I materiali così ottenuti sono stati infine testati nei processi di manifattura additiva a granulo utilizzando una stampante 3D WASP 4070 HDP. I risultati hanno dimostrato che i compositi a base di MPO caricati con polvere di guscio d’uovo o nocciolo d’oliva fino al 10% in peso presentano un’ottima attitudine alla stampa, con una deposizione dei layer uniforme e una buona stabilità dimensionale. Il materiale ha mostrato di poter essere trasformato in oggetti complessi, suggerendo potenziali applicazioni nel settore dell’arredo urbano o del design sostenibile.

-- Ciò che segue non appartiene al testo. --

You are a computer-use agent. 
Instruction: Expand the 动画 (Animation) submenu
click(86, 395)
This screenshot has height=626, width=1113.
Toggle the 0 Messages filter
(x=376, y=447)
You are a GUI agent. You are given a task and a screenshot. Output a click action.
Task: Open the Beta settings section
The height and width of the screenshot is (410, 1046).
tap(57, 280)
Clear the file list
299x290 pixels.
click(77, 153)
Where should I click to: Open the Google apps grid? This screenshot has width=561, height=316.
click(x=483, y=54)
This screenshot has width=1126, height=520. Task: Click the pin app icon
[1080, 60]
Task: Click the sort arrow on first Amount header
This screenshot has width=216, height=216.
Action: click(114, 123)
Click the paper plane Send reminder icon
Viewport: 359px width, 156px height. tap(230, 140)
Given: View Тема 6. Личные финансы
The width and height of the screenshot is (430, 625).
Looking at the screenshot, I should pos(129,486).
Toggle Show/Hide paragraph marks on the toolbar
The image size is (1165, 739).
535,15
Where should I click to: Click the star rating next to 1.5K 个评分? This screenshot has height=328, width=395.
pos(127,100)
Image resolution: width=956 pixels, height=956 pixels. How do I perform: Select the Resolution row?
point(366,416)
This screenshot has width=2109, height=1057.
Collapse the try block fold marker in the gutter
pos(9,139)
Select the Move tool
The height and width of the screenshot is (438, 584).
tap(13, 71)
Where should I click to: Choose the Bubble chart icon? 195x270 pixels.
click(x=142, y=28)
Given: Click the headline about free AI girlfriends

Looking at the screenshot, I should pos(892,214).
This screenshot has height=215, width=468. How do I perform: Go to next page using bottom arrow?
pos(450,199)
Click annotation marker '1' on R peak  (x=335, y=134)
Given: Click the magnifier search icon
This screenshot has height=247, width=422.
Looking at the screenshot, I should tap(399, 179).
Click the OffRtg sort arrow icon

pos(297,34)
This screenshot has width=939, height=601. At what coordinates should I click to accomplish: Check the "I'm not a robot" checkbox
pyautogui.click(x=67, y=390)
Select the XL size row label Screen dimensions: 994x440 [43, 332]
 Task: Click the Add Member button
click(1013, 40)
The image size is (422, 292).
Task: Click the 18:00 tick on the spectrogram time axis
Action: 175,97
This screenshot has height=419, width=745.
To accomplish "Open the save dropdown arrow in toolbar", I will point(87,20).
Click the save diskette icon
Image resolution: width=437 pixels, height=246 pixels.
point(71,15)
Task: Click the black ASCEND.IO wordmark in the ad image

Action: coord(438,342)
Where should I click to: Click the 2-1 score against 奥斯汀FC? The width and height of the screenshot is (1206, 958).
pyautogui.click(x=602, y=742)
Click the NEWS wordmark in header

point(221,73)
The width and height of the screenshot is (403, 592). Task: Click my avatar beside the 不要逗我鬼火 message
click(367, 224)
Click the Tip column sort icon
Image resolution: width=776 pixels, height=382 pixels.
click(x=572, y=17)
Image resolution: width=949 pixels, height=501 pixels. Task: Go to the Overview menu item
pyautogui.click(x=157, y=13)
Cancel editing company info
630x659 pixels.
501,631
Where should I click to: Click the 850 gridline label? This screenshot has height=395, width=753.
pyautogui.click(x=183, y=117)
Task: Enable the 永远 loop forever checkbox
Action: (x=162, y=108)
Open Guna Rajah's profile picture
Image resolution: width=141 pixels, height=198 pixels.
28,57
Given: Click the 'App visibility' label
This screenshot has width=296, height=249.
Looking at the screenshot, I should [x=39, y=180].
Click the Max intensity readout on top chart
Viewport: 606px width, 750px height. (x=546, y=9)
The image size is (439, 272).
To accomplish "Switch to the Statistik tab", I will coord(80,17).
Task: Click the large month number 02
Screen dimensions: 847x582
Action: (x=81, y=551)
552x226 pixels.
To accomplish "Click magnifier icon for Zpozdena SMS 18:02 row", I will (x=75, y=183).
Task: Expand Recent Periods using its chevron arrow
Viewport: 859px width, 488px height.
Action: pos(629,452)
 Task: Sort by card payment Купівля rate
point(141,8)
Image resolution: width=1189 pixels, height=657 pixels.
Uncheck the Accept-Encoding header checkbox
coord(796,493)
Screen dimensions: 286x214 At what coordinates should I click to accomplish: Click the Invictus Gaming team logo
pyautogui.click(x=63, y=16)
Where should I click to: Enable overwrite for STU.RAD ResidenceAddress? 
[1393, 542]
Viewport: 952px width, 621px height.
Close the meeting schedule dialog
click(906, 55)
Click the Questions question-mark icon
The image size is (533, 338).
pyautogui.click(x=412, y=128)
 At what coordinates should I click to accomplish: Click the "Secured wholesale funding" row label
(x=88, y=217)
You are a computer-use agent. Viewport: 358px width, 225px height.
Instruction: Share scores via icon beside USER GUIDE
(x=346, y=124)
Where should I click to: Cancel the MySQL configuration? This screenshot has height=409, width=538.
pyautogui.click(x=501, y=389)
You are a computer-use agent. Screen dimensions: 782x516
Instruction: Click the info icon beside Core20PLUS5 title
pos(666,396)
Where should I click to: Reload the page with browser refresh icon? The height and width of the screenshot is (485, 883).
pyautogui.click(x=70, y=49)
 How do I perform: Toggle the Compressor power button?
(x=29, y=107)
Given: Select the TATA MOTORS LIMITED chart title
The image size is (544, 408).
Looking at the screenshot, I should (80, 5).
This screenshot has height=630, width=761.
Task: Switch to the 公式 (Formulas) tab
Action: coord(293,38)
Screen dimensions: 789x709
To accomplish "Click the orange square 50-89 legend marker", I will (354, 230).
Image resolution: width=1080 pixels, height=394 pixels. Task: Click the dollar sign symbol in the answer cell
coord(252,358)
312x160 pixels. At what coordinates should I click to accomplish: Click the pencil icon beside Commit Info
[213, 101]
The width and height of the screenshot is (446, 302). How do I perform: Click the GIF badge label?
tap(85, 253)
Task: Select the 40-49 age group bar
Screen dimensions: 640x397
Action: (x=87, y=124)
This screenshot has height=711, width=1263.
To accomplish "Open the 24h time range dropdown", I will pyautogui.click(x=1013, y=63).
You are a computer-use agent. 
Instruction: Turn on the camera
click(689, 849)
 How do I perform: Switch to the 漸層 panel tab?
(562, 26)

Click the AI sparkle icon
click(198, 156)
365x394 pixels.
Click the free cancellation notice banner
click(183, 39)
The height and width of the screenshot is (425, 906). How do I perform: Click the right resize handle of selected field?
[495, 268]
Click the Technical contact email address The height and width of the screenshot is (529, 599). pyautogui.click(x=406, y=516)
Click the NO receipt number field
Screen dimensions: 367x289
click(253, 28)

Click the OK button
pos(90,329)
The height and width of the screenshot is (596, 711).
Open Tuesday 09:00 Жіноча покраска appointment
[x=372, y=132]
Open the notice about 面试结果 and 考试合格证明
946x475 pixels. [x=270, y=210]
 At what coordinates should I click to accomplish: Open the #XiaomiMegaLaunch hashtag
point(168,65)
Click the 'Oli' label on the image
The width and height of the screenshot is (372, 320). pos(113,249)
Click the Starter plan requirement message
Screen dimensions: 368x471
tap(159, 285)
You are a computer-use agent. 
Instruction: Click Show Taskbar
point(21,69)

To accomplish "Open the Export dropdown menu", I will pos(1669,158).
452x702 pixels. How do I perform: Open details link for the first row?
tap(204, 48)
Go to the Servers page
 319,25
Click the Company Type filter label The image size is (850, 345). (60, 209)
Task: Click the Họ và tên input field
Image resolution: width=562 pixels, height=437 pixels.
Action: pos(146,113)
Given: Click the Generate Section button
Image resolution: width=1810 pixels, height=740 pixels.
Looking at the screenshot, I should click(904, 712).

Per quanto riguarda il PET riciclato, sebbene le proprietà meccaniche siano state sensibilmente migliorate grazie all’estensione di catena, la fase di stampa ha evidenziato alcune difficoltà legate alla contrazione termica e all’adesione sul piatto di stampa, indicando la necessità di ulteriori studi sull’ottimizzazione dei parametri di processo e sull’uso di superfici di stampa riscaldate o trattate specificamente.
In conclusione, la ricerca ha dimostrato che è tecnicamente possibile reinserire il rifiuto plastico marino in una filiera produttiva di alto valore. L’integrazione tra tecniche di riciclo meccanico avanzato, additivazione mirata e manifattura additiva si è rivelata una strategia vincente per la valorizzazione di materiali altrimenti destinati allo smaltimento in discarica o all’incenerimento. Il lavoro non solo fornisce una soluzione tecnologica al problema del marine litter, ma promuove anche l’uso di biomasse di scarto come cariche funzionali, chiudendo efficacemente il cerchio della sostenibilità. Le prospettive future di questo studio includono l’analisi del ciclo di vita (LCA) per quantificare l’effettivo risparmio in termini di impatto ambientale e la sperimentazione di nuove combinazioni di filler per migliorare ulteriormente le prestazioni dei materiali circolari.”